● **EXTRAIT DE PAGE**:
== == ==
"Ne parle pas d'amour avec autant de légèreté!"

Sur SensCritique, on ne se tarit pas d'éloges pour Planètes, le premier manga à succès de Makoto Yukimura. Pourtant, s'il est rempli de bonnes idées, il n'est pas non plus exempt de nombreux défauts.

Le fil narratif de Planètes est donc Hachimaki, jeune astronaute récupérateur de débris ayant l'espoir fou d'obtenir un jour sa propre navette spatiale. Pour arriver à ses fins, il s'entraînera pour être sélectionné comme membre de l'équipage d'un vaisseau aux dimensions gigantesques dont la destination est Jupiter, prochaine étape de la conquête de l'espace.

Le principal point fort de la série de Yukimura est sa précision quasi didactique. Tout ce qui concerne la vie dans l'espace (nouvelles maladies, dangerosité des nombreux débris, entraînement, etc) est savamment éclairé par les différents chapitres tout en restant assez fluide ; du moins dans le premier tome. En effet, cette approche tend à se diluer par la suite, comme si, le lecteur ayant acquis certaines connaissances de bases, l'histoire pouvait désormais se passer de ces considérations techniques pour se concentrer sur d'autres thèmes, avec principalement le rapport de l'être humain avec l'univers et autres questionnements existentiels.

En ce sens, le parcours de Hachimaki prend la forme d'un véritable voyage initiatique. L'être humain doit-il rester terrien ou ne connaît-il aucune frontière? Comment vit-il sa petitesse face à l'immensité de l'univers? Quelle place peut-il encore donner à Dieu? Qu'est-ce qui représente le plus d'importance à ses yeux? La conquête au nom de l'espèce? Sa vie propre, au sein de sa famille?
== == ==
● **DONNÉES FOURNIES**:
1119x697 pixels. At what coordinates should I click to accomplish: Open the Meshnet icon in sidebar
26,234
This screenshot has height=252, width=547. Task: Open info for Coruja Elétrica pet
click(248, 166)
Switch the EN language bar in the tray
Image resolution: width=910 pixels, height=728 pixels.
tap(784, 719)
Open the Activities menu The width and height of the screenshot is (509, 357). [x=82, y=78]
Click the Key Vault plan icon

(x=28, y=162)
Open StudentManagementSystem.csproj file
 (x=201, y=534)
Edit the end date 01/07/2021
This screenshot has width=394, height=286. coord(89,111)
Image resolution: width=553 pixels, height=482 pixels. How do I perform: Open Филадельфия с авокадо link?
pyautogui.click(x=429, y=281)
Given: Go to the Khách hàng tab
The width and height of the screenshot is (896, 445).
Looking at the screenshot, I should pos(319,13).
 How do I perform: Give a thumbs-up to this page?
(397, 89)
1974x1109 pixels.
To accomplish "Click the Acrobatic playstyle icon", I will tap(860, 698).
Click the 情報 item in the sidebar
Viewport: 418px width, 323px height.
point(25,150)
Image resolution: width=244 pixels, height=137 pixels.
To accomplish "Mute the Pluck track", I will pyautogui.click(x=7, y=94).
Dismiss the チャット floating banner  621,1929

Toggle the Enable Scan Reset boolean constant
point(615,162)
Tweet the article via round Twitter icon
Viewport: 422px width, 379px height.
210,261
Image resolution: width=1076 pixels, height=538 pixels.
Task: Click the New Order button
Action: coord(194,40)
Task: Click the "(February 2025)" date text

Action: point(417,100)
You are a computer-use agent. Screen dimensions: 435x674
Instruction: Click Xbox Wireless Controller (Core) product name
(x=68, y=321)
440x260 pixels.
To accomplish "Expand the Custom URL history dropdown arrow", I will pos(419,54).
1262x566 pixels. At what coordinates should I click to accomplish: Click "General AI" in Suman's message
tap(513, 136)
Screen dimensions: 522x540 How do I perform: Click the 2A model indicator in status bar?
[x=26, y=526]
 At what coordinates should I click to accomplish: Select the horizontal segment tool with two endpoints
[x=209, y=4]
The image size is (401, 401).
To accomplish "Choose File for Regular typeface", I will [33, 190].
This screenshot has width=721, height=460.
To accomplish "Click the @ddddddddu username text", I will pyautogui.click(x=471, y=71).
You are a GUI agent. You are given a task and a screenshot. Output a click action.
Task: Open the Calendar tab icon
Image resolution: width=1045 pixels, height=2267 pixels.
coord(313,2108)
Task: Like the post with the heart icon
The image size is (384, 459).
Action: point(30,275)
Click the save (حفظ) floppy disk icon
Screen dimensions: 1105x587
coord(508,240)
== == ==
● **TRAVAIL DEMANDÉ**:
1 > Selon la critique de Planètes, pourquoi la précision didactique de la série s'estompe-t-elle après le premier tome ? Répondez en une à trois phrases.
2 > Prolongez la critique de Planètes au-delà de sa dernière phrase.

● **RÉPONSES PAR CONSIGNE**:
1 > C'est comme si le lecteur, ayant acquis certaines connaissances de base, permettait désormais à l'histoire de se passer des considérations techniques. Le récit peut alors se concentrer sur d'autres thèmes, principalement le rapport de l'être humain avec l'univers et d'autres questionnements existentiels.

2 >
Si tous ces questionnements sont relativement bien développés, c'est pourtant là que Planètes trébuche, car les protagonistes censés les porter le font globalement mal. C'est par exemple assez pénible de voir Hachimaki passer subitement de jeune homme sympathique quoiqu'un peu gauche à connard cynique et méprisant, presque misanthrope. Si encore il semblait intelligent, mais non, il est con, immature et antipathique. Certains dialogues sont incohérents, les réactions des personnages paraissant régulièrement injustifiées ou exagérées. On voit aussi fréquemment des répliques théâtrales qui prennent l'apparence de démonstrations et d'évidences qui ne tiennent pas debout (la traduction est peut-être en partie responsable de ce problème). Enfin et surtout, on tombe dans les habituels poncifs insipides sur l'amour, personnifiés par Tanabé, qui contaminera peu à peu Hachimaki (qui est à cet instant l'archétype de l'égoïste individualiste).

C'est quand même triste de voir une série qui met un point d'honneur sur le réalisme se foirer à ce point dans les relations sociales, avec des personnages aux comportements incompréhensibles ou clichés. Hachimaki l'égoïste, Tanabé l'altruiste, Fi la rebelle (surtout pénible vers la fin, où elle enchaîne les réflexions les plus minables d'adolescents à base de "Monde de merde", "Société pourrie"). Si le message passe, c'est cependant de manière assez gratuite, sans aucune subtilité. On pense notamment au groupe terroriste qui veut empêcher la conquête spatiale, et qui cessera d'un coup d'un seul ses activités quand leur chef assistera à une embrassade. Ne cherchez plus, on a la solution pour que cesse le terrorisme dans le monde... Passons enfin sur les scènes d'action assez puériles qui rythment parfois un récit censément sérieux (le père de Hachimaki, astronaute de 50 ans qui se bat avec une agilité à faire pâlir les plus grands pratiquants d'arts martiaux). Dissonance, quand tu nous tiens. Attention cependant, je ne fustige pas l'humour et les moments de légèreté, seulement il faut rester cohérent avec le ton général de l'œuvre.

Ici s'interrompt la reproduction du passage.